CONCLUSIONS






(Arizona) could now lead the nation in developing an integrated mental health and medical care Medicaid program focused on improving patients' mental health outcomes and health status.
Because
the new psychotropics
are designed to treat and manage a particular mental illness, they should not be judged by medical offsets for other medical care and services alone.


As a result of the review and analysis of the relevant research and interviews with health professionals and others in Arizona, the following prescriptive conclusions are warranted:

  • New psychotherapeutic pharmaceuticals offer true innovations in the treatment of SMI patients and hold out the promise of an improved quality of life and health outcomes. Whether patients achieve the promise, however, depends on more than access to medications. Studies already show that patients who improve clinically need other mental health and coordinated services such as counseling, support to relearn social and vocational skills, safe housing, and diversion programs to keep them out of the criminal justice system when their illness feeds into criminal behavior. State legislators have judged the value of new medications to be worth the cost and have provided new funding to improve access to these new drugs for the SMI population. Legislators will need to reaffirm that judgment, however, at each budget cycle and expand funding to meet the need for medications and services for Arizona's growing population.

  • Not all SMI patients who might benefit from the newer psychotropic medications have access to them. New state funding, as important as it is, remains inadequate to meet the demonstrated need. Access to medical care for this population is guaranteed only for those covered under AHCCCS.

  • There is evidence that the use of newer psychotropic medications with SMI patients results in a shifting of costs from one segment of the mental health care system to another. Whether the cost offsets or shifts result in greater or lesser overall costs for services to the seriously mentally ill remains unclear. Evidence does not yet demonstrate that treating SMI patients with newer medications results in cost offsets or savings in the area of general medical care (verses mental health care). "Cost offsets are relatively unlikely to occur in connection with the mental health treatment of schizophrenia, bipolar disorder, or the other most severe mental illnesses." (Olson 1999 p.8) If more information is wanted, studies will be needed to show how newer medications specifically affect SMI patients, mental health care systems, medical care systems, families and society over the longer-term.

  • Because the new psychotropics are designed to treat and manage a particular mental illness, they should not be judged by medical offsets for other medical care and services alone. The same criteria used to judge the effectiveness of other "halfway" medical technologies should be applied to the new psychotropics as well. They should not be mistaken for "full" technologies and tied to medical offset criteria simply because they affect mental conditions.

  • The state is the major purchaser of SMI care through managed care. It is responsible for assessing the value of services received and holding contractors accountable. An ongoing monitoring process that assesses defined performance indicators for SMI patients, such as the number on newer medications, is needed. ADHS is to pilot such a program in 1999.

  • The approach ADHS and the AHCCCS Administration take for financing and delivery of mental health services is a model for insurers and providers in the state. Arizona led the nation in developing an innovative Medicaid managed care program when it created AHCCCS. It could now lead the nation in developing an integrated mental health and medical care Medicaid program focused on improving patients' mental health outcomes and health status.

  • Kessler (1994) estimates that almost one third of the adult population experience some impairment due to a behavioral health problem in any one year.
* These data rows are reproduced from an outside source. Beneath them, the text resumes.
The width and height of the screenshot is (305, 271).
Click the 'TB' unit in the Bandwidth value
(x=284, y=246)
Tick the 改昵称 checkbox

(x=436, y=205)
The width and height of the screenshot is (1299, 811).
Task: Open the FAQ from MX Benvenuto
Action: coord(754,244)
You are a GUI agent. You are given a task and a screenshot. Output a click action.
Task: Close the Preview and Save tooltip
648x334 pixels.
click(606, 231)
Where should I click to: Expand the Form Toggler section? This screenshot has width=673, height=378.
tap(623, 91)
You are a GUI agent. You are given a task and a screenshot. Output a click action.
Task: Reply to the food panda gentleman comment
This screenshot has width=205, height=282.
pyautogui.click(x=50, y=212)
Estimates suggest that "mental health and substance abuse problems are comparable in magnitude to cancer and heart disease." (IOM 1997, p.78). "It's estimated that over one half of all episodes of care is provided in primary care settings, not in specialty programs. Despite clinical practice guidelines, continuing education courses and other training programs, primary care providers tend to underdiagnose depression, substance abuse, and other behavioral health problems." (IOM 1997, p 3) AHCCCS medical health plans, like many private health plans, do not want to absorb the cost of mental health medications and seek to shift the costs of mental health medications in the general medical care setting to the state's mental health programs.

  • General practice physicians, mental health specialists, ADHS, AHCCCS, private managed care/insurance companies and the RBHAs should jointly address how to plan for and treat the behavioral health needs of the state's population. Ensuring appropriate care within and between different private and public systems is necessary if people are to fully benefit from the availability of new medications and treatments.

  • Whether there will be expanded access to treatment innovations for the seriously (and not so seriously) mentally ill is ultimately determined by whether treatment for the mentally ill is valued as much as treatment for the physically ill. The largely organic nature of both mental and physical illness dictates that they be approached in essentially the same manner. One impact of the availability of new mental health medications has been the expanded use of the drugs beyond the mental health community, patients and their families.

The public is coming to understand that mental illnesses can be controlled with medications and other therapies. Consumer demand will change the approach to mental health, both in behavioral health specialty settings and in general medical practice. Consumers will demand that their care no longer be "divided" and parceled out, not just to different treatment settings, but to different levels of treatment for the same "body." The dollars that Arizona spends for both mental and physical, health care will provide limited value for the money expended unless there is access to systems that treat the whole person.